2) Will that SSTable files be splitted by SSTableLoader and send to nodes responsible for the specific partition keys?

Thank you

2
How big is your CSV file? - Raman Yelianevich
Lets assume that my CSV has 100*10^6 rows - I mean that it is a quite big file and using CQLSH COPY command is not recommended (as described here: datastax.com/documentation/cql/3.1/cql/cql_reference/…) "COPY FROM is intended for importing small datasets (a few million rows or less) into Cassandra. For importing larger datasets, use the Cassandra bulk loader." - fuggy_yama
I use Cassandra v2.0.11 - fuggy_yama

2 Answers

1
votes

1) Loading into a single-node cluster or 100-node cluster is the same. The only difference is that the data will be distributed around the ring if you have a multi-node cluster. The node where you run sstableloader becomes the coordinator (as @rtumaykin already stated) and will send the writes to the appropriate nodes.
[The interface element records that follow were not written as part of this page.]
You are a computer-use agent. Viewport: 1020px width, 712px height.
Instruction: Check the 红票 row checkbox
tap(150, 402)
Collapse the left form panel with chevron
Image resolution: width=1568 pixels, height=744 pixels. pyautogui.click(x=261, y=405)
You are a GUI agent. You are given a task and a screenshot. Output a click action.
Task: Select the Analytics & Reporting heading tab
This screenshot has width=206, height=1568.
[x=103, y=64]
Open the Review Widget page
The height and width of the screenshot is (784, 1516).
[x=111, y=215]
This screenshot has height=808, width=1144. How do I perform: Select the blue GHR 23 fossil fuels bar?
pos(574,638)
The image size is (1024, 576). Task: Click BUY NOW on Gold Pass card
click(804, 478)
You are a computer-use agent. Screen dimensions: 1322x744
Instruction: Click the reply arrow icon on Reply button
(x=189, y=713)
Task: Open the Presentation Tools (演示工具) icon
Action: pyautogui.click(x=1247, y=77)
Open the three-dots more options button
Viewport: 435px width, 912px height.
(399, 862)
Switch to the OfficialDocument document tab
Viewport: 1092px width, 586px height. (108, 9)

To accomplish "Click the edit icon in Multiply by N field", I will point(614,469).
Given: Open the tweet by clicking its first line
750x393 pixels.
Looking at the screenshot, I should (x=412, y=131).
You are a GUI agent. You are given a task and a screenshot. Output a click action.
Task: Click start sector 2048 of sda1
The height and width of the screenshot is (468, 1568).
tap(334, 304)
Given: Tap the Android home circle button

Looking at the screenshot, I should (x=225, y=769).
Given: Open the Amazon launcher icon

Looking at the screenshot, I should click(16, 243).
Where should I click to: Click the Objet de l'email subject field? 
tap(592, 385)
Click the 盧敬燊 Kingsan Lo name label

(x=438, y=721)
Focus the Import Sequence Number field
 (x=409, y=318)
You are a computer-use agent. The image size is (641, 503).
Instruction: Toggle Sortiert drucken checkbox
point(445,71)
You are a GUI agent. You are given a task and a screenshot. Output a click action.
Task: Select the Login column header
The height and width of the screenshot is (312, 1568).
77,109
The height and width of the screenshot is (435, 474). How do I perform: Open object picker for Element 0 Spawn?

2) No. As in my response above, the "splitting" is done by the coordinator. Think of the sstableloader utility as just another instance of a client sending writes to the cluster.

3) In response to your follow-up question, the sstableloader utility is not sending files to nodes but sending writes of the rows contained in those SSTables. The sstableloader reads the data and sends write requests to the cluster.

1
votes
  1. Yes
  2. It will be actually done by the coordinator node, not by the SSTableLoader.